**Required work**: Repeat the records below verbatim.

**Source records**:
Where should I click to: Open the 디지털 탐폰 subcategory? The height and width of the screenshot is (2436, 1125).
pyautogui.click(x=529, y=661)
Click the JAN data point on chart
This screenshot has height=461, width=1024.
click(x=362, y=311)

**Response to the exercise**:
Where should I click to: Open the 디지털 탐폰 subcategory? The height and width of the screenshot is (2436, 1125).
pyautogui.click(x=529, y=661)
Click the JAN data point on chart
This screenshot has height=461, width=1024.
click(x=362, y=311)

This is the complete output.